Il programma di oggi di Festivaletteratura prevede, come evento clou, la presenza della scrittrice sudafricana Nadine Gordimer, vincitrice del premio Nobel per la Letteratura nel 1991, che interverrà in piazza Castello nel tardo pomeriggio. Altri nomi di richiamo, tra i quasi 50 eventi in cartellone oggi, sono quelli di Melania Mazzucco, del giallista greco – sempre più apprezzato in Italia – Petros Markaris, e poi il critico e narratore russo Viktor Erofeev, la poetessa Patrizia Valduga, il leggendario alpinista Walter Bonatti, il romanziere Valerio Massimo Manfredi, l’antropologo Marco Aime e il reporter francese Serge Michel. I temi degli incontri sono svariati, ma si possono comunque individuare alcuni temi: l’Africa, le guerre, il Mediterraneo, la poesia. Da segnalare inoltre gli appuntamenti riservati ai bambini e il ciclo di film sugli autori della rassegna “Pagine nascoste”. Tra gli altri oggi sarà proiettato un documentario su Charles Schulz, il creatore di Snoopy e Charlie Brown.

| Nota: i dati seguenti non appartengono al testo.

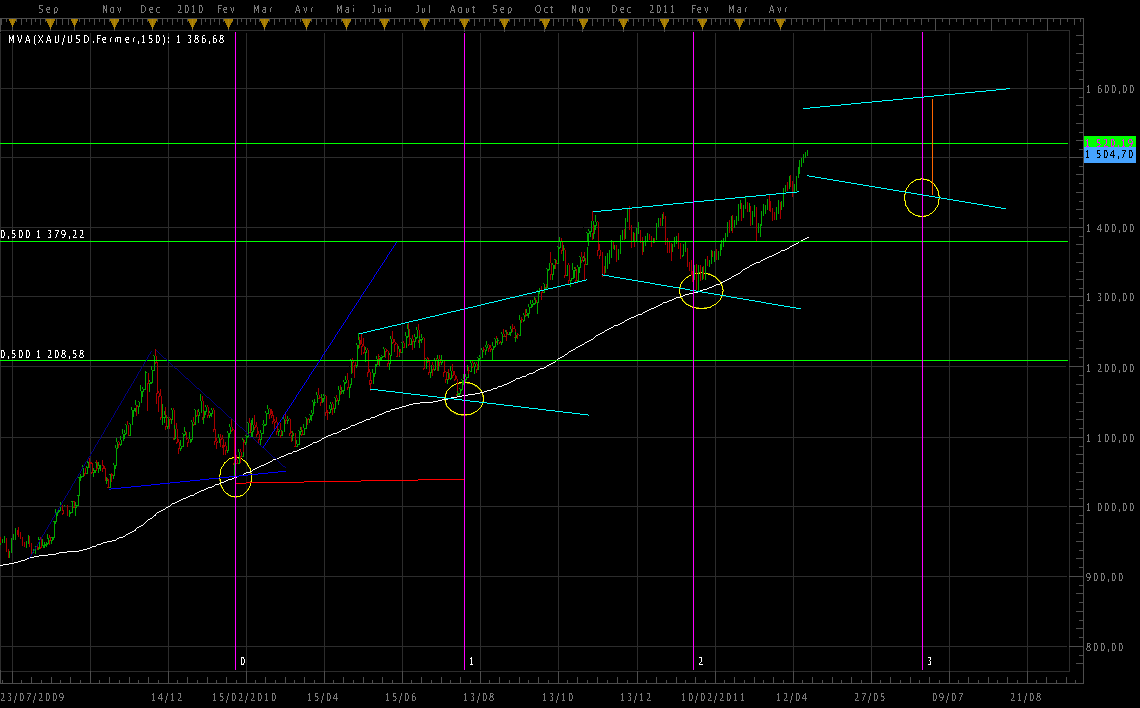This screenshot has width=1140, height=708.
Task: Select the magenta cycle line labeled 3
Action: coord(921,400)
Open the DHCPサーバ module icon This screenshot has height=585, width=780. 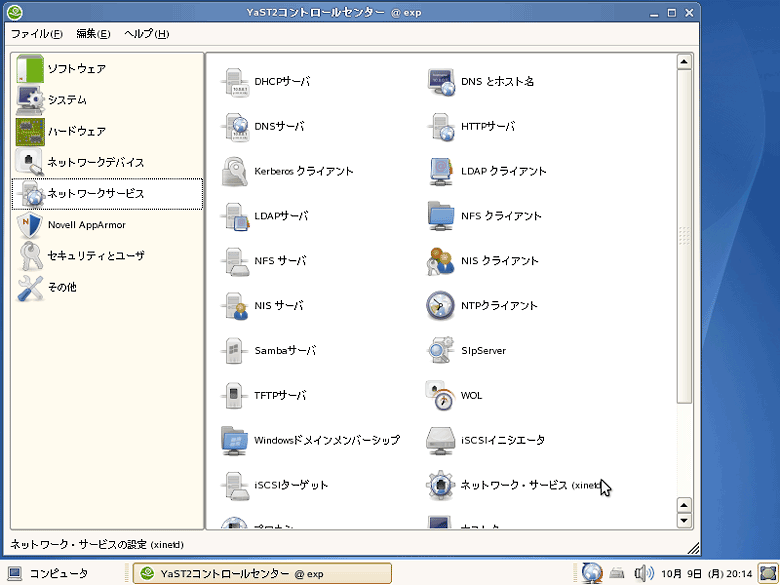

L’edizione 2009 segna inoltre l’avvio di un’operazione sulla memoria del festival, che vorrebbe trasformare “documenti cartacei, materiali sonori e video, immagini e fotografie raccolte nel corso di 12 anni in un laboratorio di innovazione e di stimolo per le edizioni che verranno”. Per questo è stato inaugurato idealmente un cantiere dell’archivio e, contemporaneamente, inizia la catalogazione vera e propria dei materiali. L’apertura ufficiale dell’archivio è prevista per la fine del 2010.